Weaving in the Story’s Layers in Like a Diamond in the Sky: Jane Taylor’s Beloved Poem of Wonder and the Stars
by Elizabeth Brown
When I first came up with the idea to write this story, I approached it as the story of how “Twinkle, Twinkle Little Star” became a song. Through my research, I discovered this well-known lullaby has a rich and fascinating origin. It would require a carefully planned and well-layered text. Jane Taylor wrote a poem titled “The Star” which became the words of the song under a host of struggles. I needed to pick the elements I wanted to layer in for the story, and at the same time, not overwhelm the text with too much.
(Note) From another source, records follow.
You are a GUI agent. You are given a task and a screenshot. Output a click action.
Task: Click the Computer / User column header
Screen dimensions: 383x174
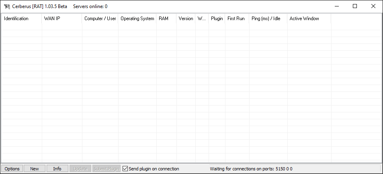pos(100,19)
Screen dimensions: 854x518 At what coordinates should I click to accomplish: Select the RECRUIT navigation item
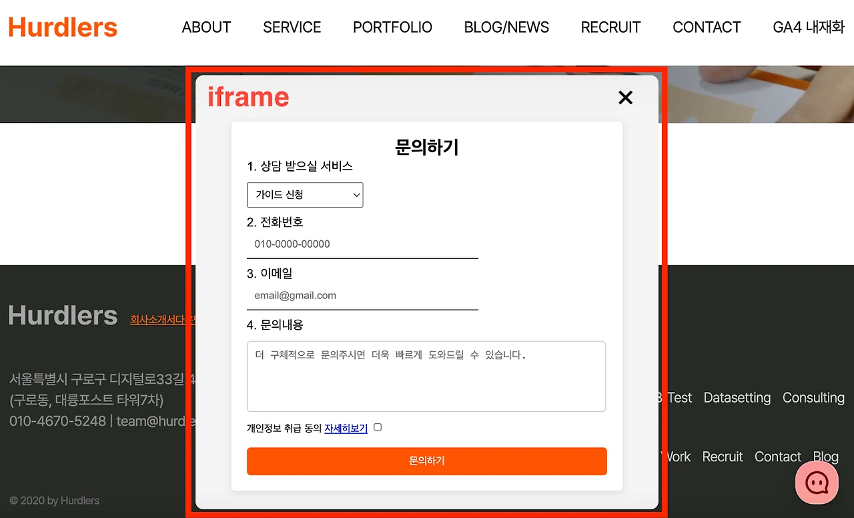[x=610, y=27]
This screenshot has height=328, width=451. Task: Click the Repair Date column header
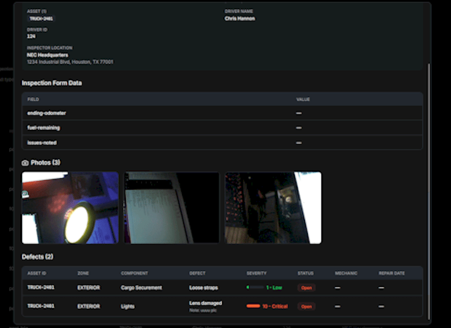point(391,273)
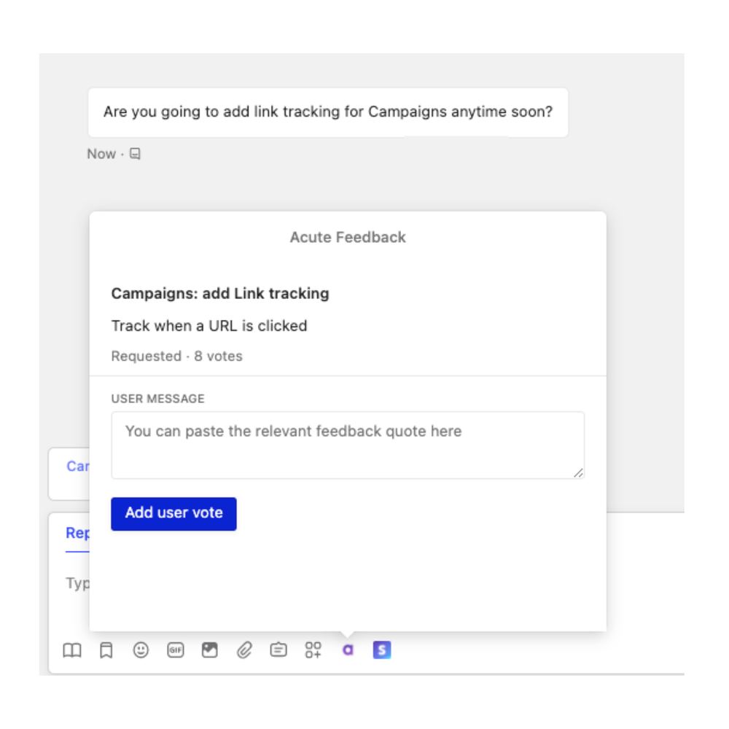
Task: Click Add user vote button
Action: pos(174,513)
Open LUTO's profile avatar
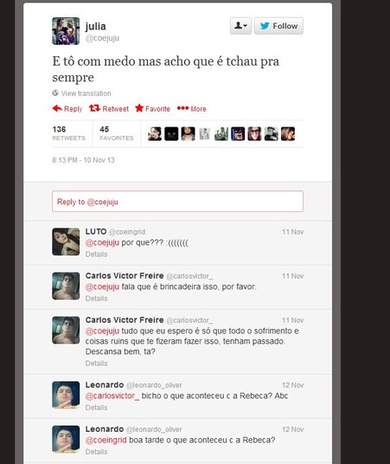 (x=66, y=242)
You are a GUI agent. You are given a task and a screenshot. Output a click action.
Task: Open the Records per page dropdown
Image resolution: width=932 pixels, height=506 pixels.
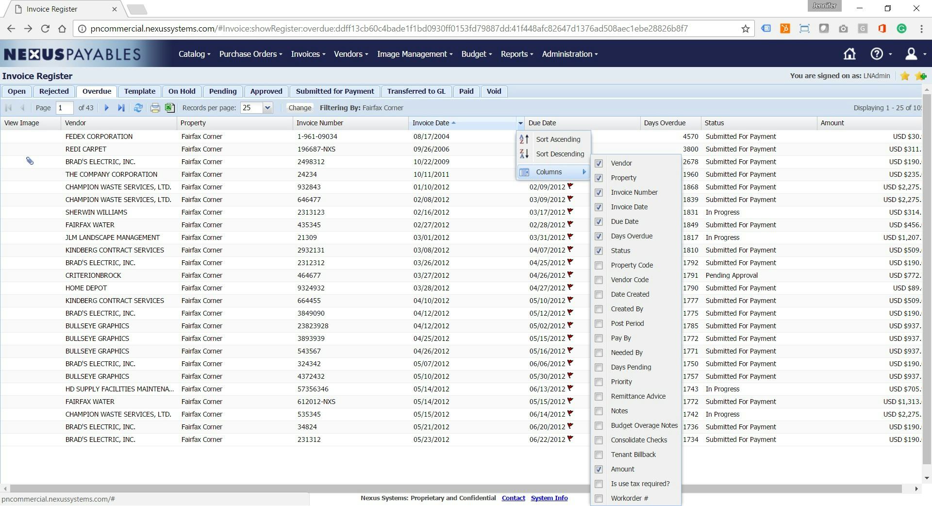[x=267, y=108]
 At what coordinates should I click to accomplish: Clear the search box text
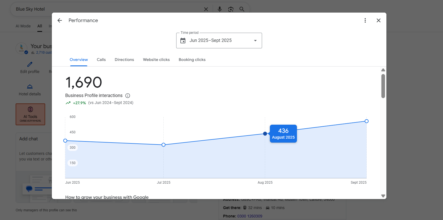[206, 9]
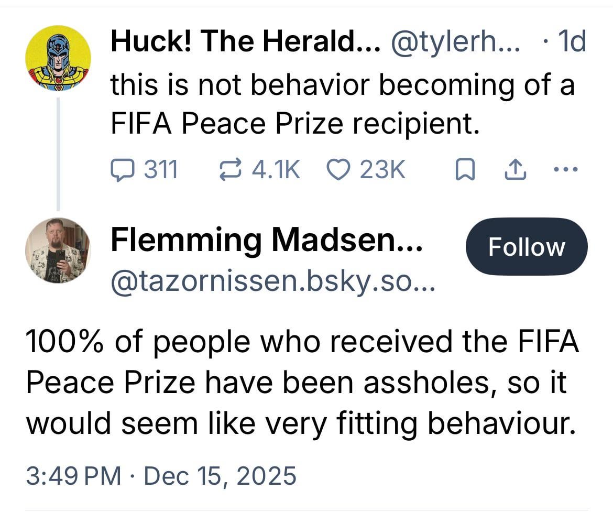The height and width of the screenshot is (512, 613).
Task: Click the 3:49 PM Dec 15, 2025 timestamp
Action: coord(161,476)
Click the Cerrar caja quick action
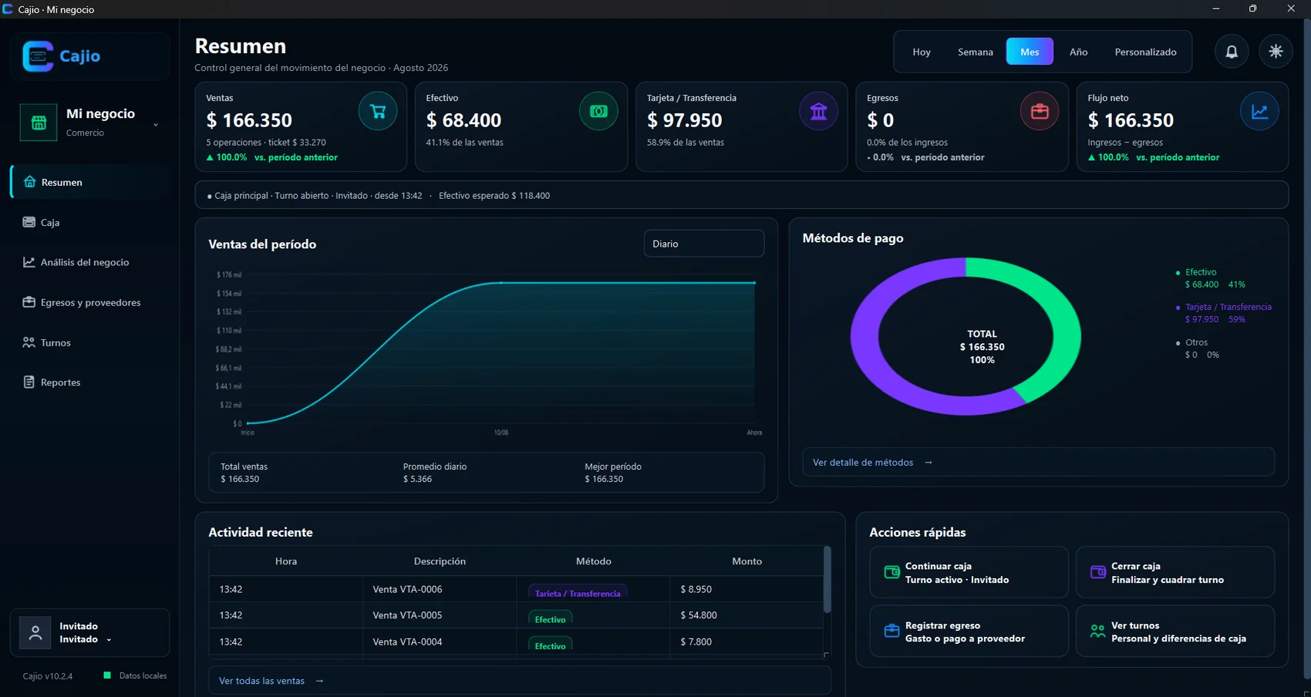 click(x=1175, y=572)
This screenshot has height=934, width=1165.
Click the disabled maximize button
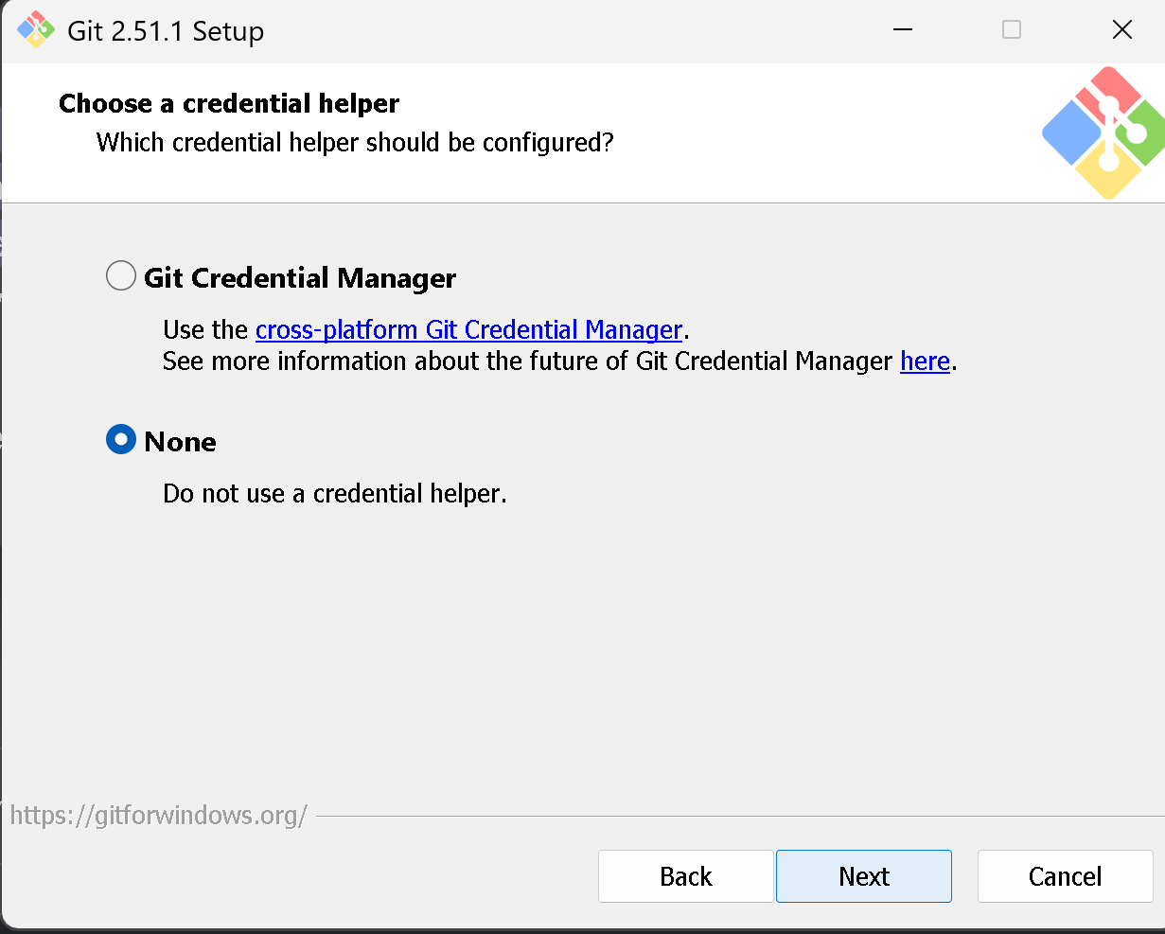[1012, 30]
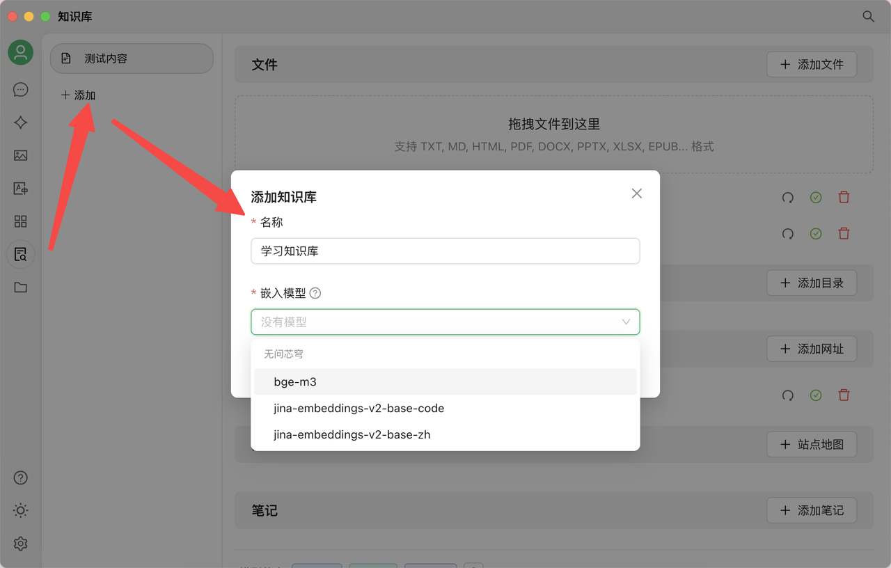Open the mini apps grid icon
Image resolution: width=891 pixels, height=568 pixels.
pos(21,221)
Like a Diamond in the Sky is more than the story of how Jane wrote a poem that became a famous song, but it is a story of resilience, finding the joy in the everyday, and of creating art for lasting change. All of these layers resonated with me as a writer, and part of the appeal of Jane’s story, is that I could highlight these aspects of her life in this story as each layer was important to understanding Jane’s importance in children’s literature. I wanted to ensure that readers understand Jane’s fascinating life through these different woven layers, like a tapestry.
I threaded Jane’s struggle to write and then to publish using her real name in a male-dominated literary world. This is the main storyline, and therefore, the largest layer. It was the layer into which I wove the other two. Since Jane enjoyed nature and the stars and all that everyday life had to offer, this was the next layer to embed, but less than the first. Finally, the last layer, Jane’s hope that her work would change children’s literature by giving children books they’d enjoy reading, not just educational reading, would flow along behind the other two.
I plotted the throughline from the start, and then added in the others onto the plot diagram. By using a different color for each layer, both on the plot diagrams and then when I wrote the story out by hand in as a book dummy, I was able to see approximate percentages, making sure that finding joy was the second most prevalent layer, and that creating for change in children’s books the least prevalent of all. This worked well, and in revising, I was able to keep a close eye on keeping these layers measured out well. I have never done this type of meticulous planning of layering before in any of my manuscripts, but for this story, I wanted all of these layers and needed a way to keep control of them.
Lastly, any other pertinent facts or details that did not weave into these three story lines and layers, I put into the back matter. I was able to make sure I did not have any excess information in the text, and it helped me keep track of all my research as I wrote, too!